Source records
=-=-=-=-=

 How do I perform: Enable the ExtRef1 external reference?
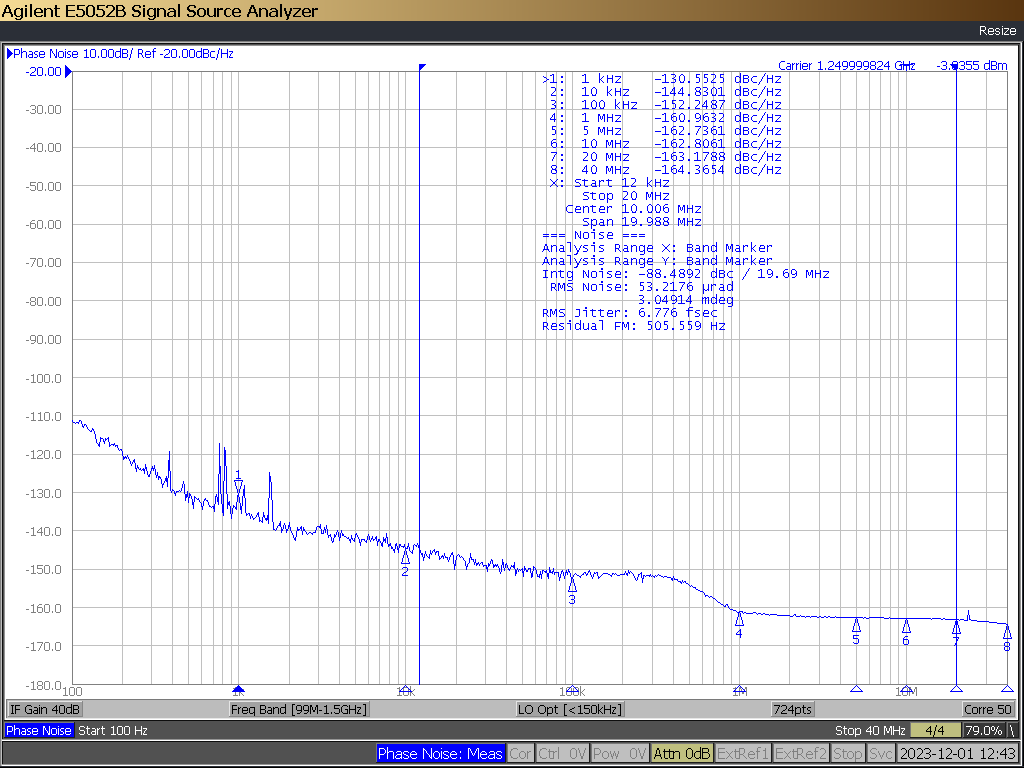click(x=742, y=754)
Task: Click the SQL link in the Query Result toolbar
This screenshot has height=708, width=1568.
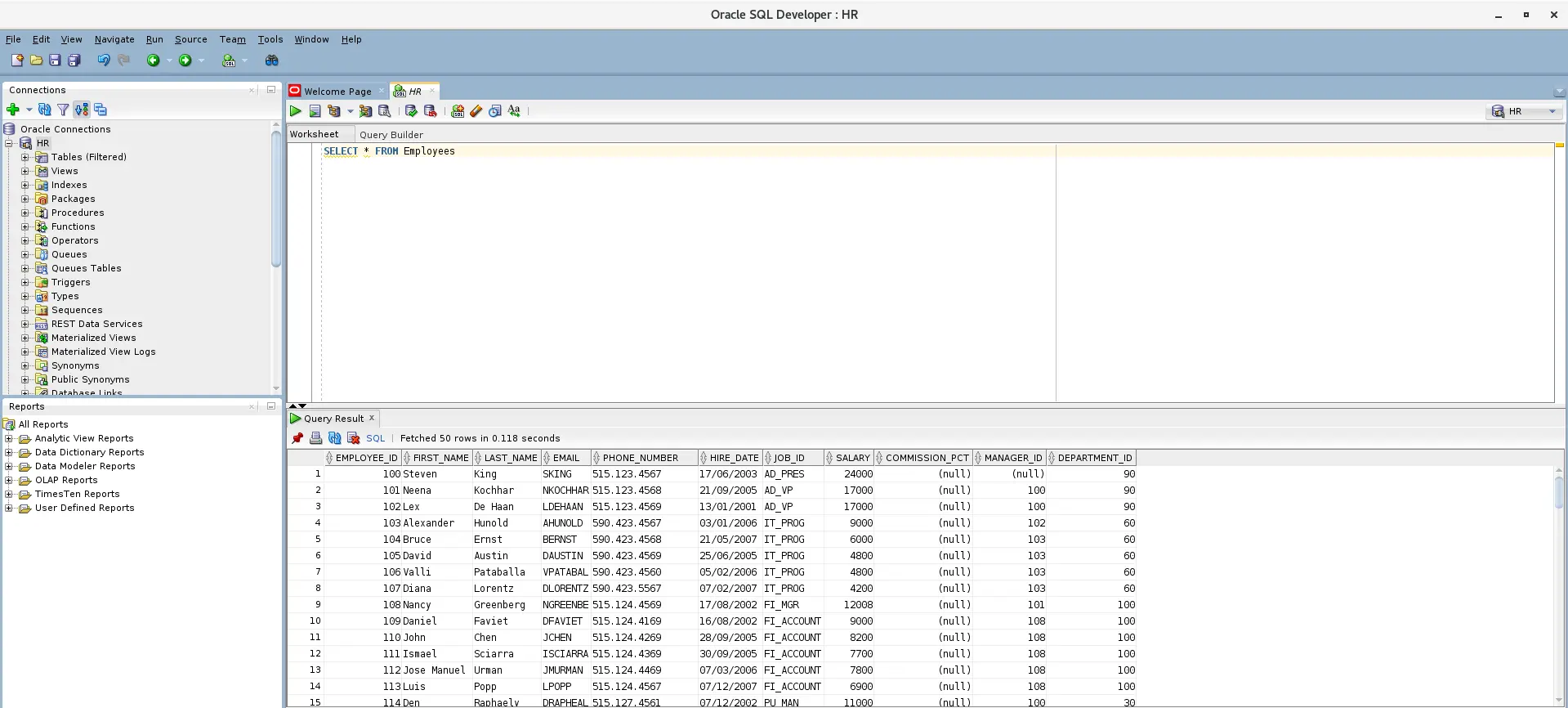Action: click(x=375, y=438)
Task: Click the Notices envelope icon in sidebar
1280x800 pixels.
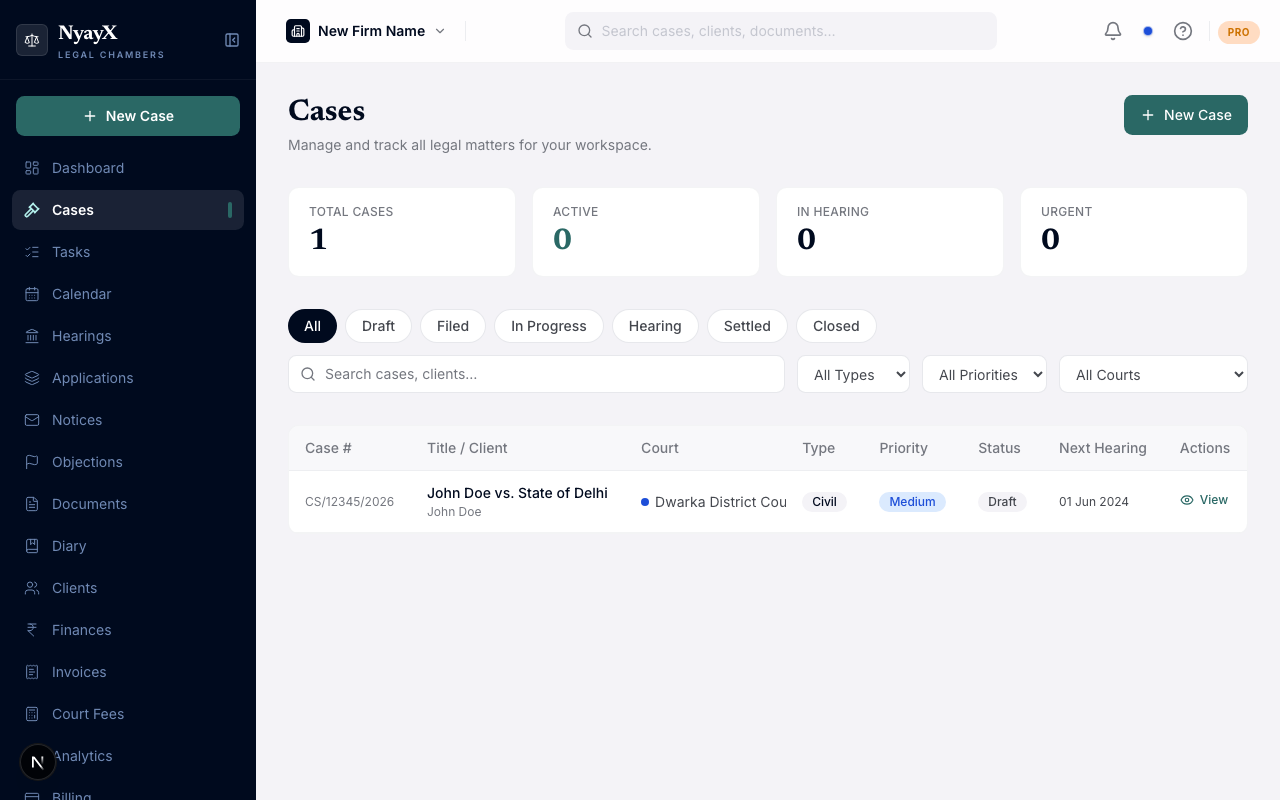Action: pos(32,420)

=-=-=-=-=

For every entry, return its exact wording and leave out any image.

▸ **Solution to this task**
 How do I perform: Enable the ExtRef1 external reference?
click(x=742, y=754)
Task: Click the SQL link in the Query Result toolbar
This screenshot has height=708, width=1568.
Action: click(x=375, y=438)
Task: Click the Notices envelope icon in sidebar
1280x800 pixels.
Action: pos(32,420)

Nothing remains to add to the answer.